Treatment effects on the hippocampal proteome and phosphoproteome
In our (phospho-)proteomic profiles, green tea extracts and EE not only rescued five out of the seven seed protein hubs but also more than 70% of the seed proteins. We detected five main categories that were compromised in trisomic mice and rescued by our pro-cognitive treatments: chromatin-related, neuronal projection/neuron development, microtuble/cytoskeleton, synapsis/cognition, and GTPase/Kinase activity.
Interestingly, green tea extracts rescued mainly protein phosphorylation, while the combination of green tea extracts and EE acted more on protein abundance.
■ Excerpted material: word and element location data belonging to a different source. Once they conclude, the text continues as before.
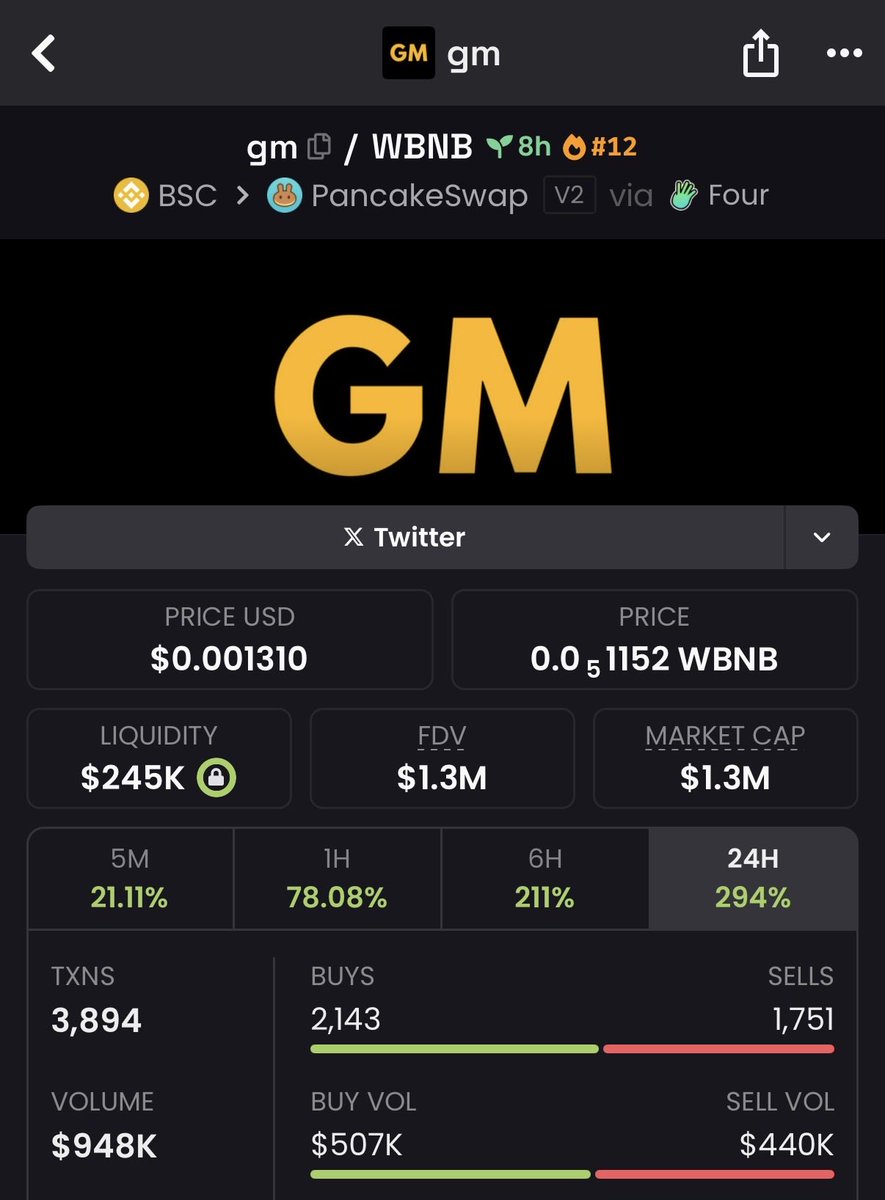885x1200 pixels.
Task: Tap the FDV info label
Action: click(x=442, y=736)
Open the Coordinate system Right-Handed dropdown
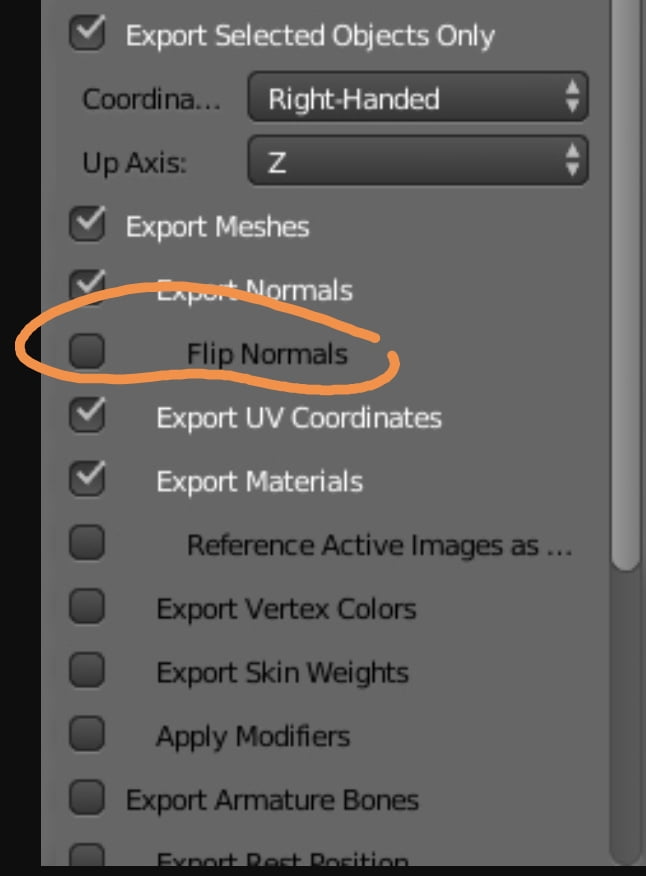The width and height of the screenshot is (646, 876). (417, 99)
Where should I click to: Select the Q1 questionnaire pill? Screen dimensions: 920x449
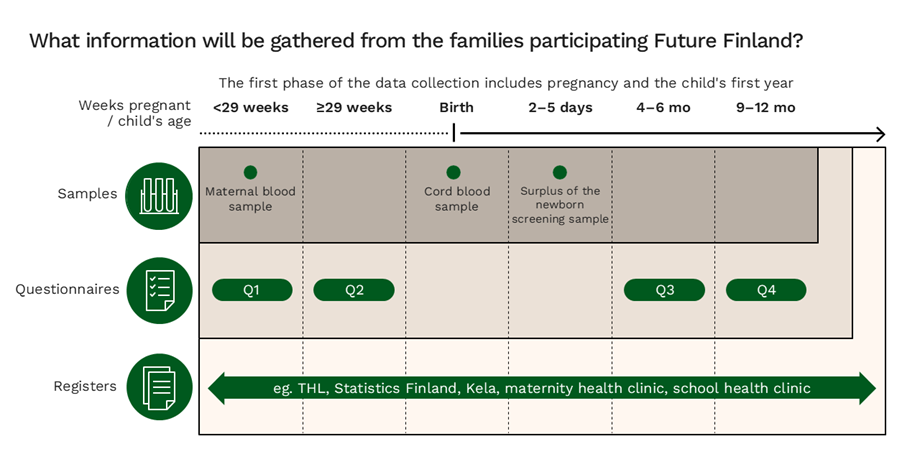[252, 290]
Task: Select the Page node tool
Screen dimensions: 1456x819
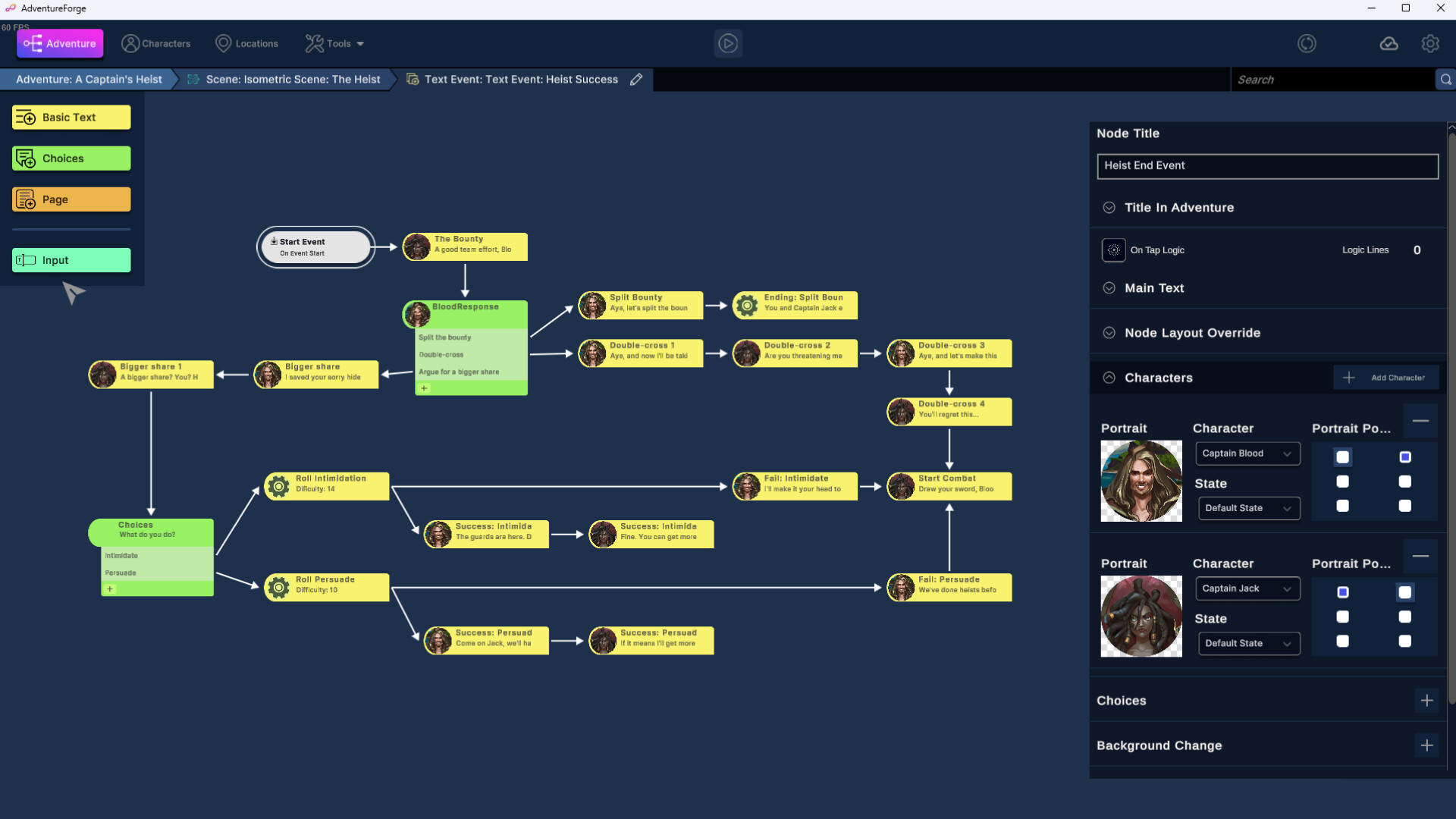Action: point(71,199)
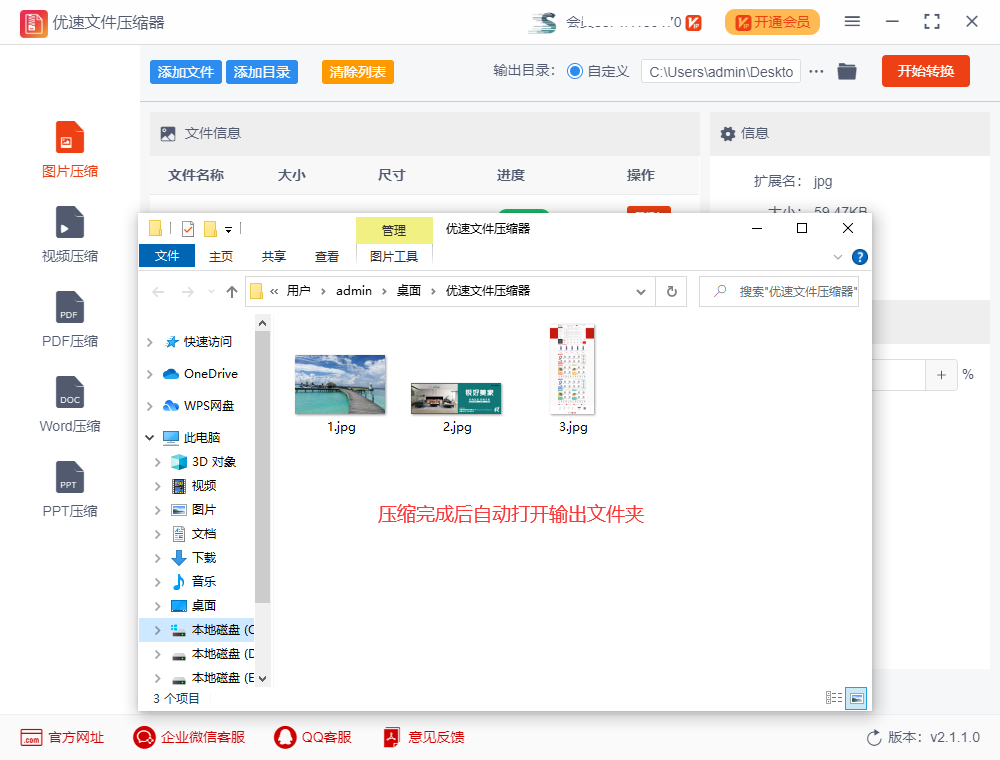Open the 文件 menu in Explorer
The height and width of the screenshot is (760, 1000).
point(166,255)
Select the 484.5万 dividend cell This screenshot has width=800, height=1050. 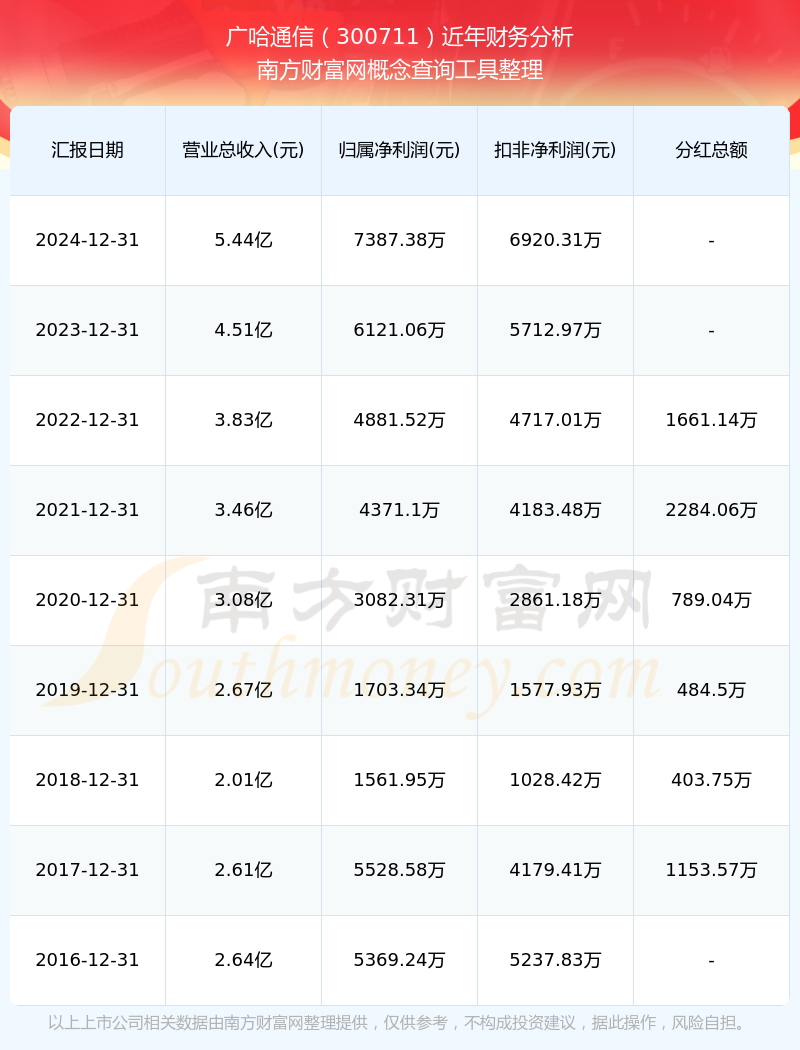coord(711,690)
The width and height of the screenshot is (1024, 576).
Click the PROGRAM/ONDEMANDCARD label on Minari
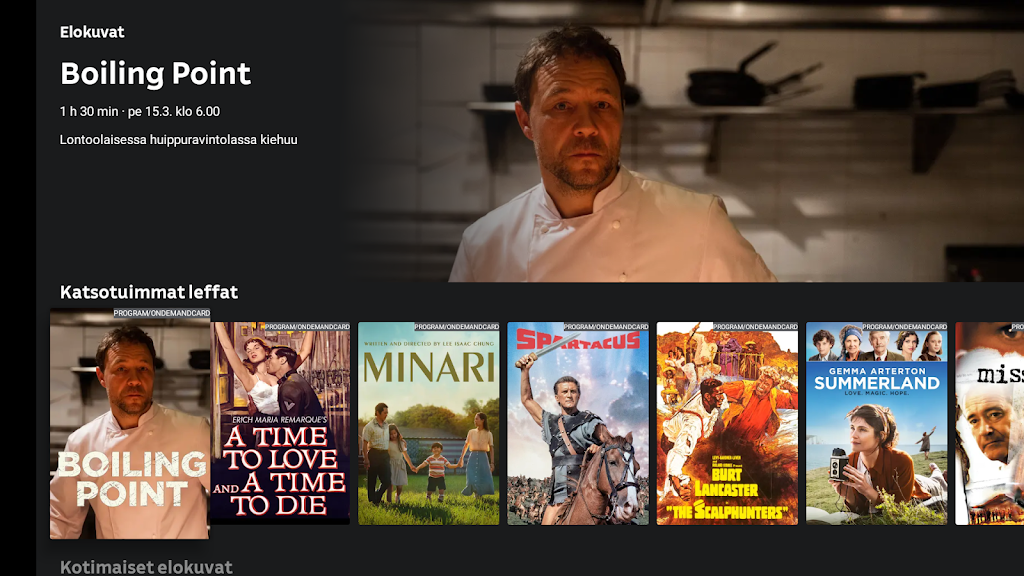click(x=456, y=327)
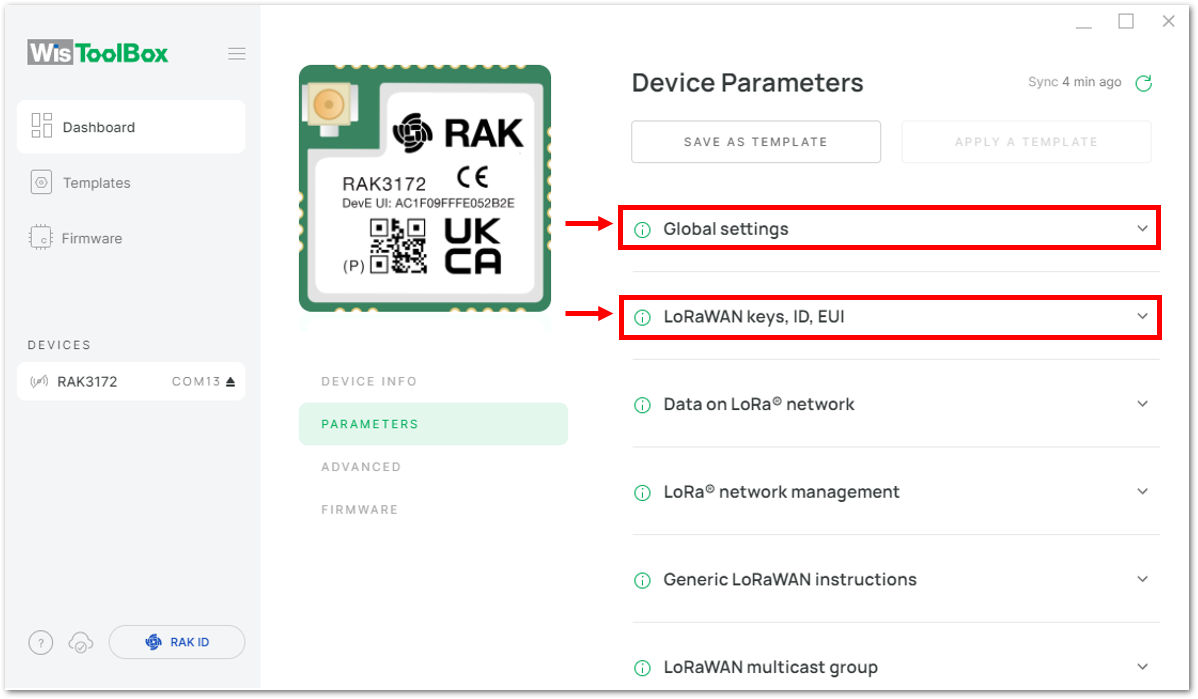Show info for LoRaWAN keys, ID, EUI

click(643, 317)
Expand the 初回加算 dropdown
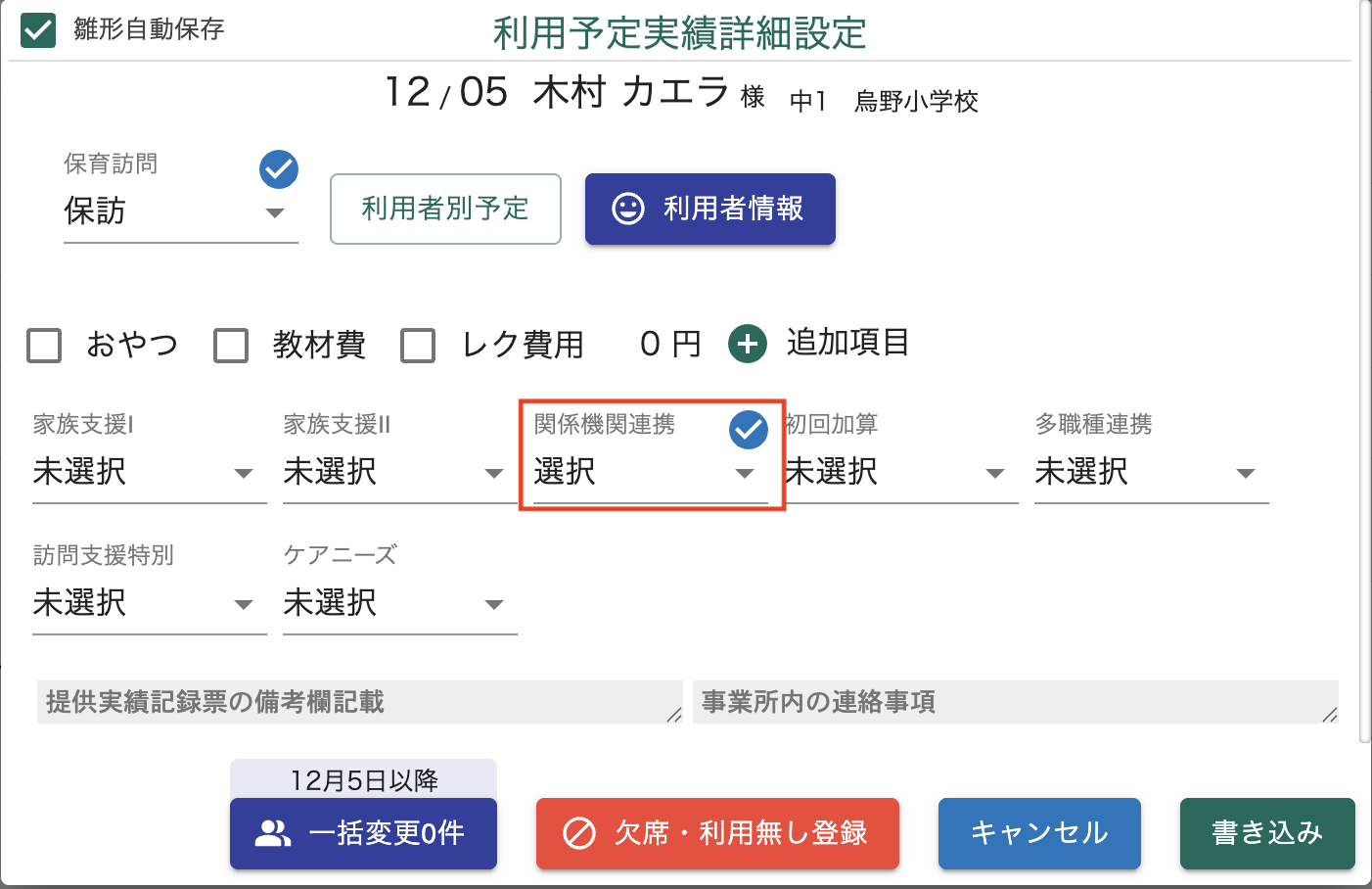 click(900, 473)
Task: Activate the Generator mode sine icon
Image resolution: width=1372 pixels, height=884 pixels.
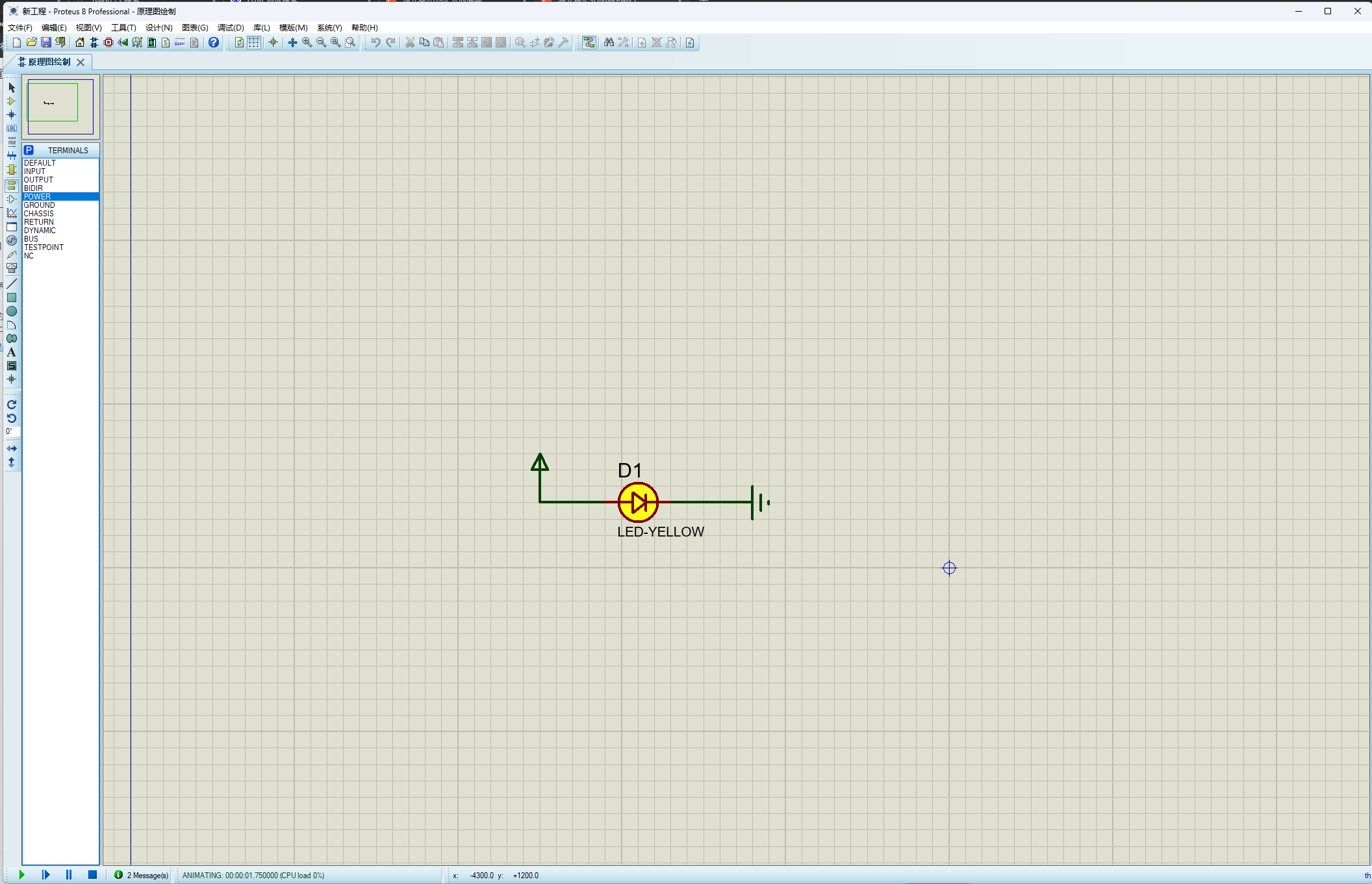Action: tap(11, 240)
Previous studies had shown that both green tea extract with EGCG and environmental enrichment inhibit the tyrosine kinase DYRK1A5, which regulates the phosphorylation of many important proteins in the brain2,22. In a previous study7, we showed that both treatments could similarly rescue 70% of the Dyrk1A transgenic hippocampal (phospho-)protein network. Interestingly, 26 DYRK1A targets were seed proteins of the Ts65Dn network and more than 65% of these proteins were rescued by one of the pro-cognitive treatments. In both Dyrk1A transgenic mice and Ts65Dn mice the phosphorylation levels of 52 proteins were rescued by green tea, EE or their combination (Fig. S8).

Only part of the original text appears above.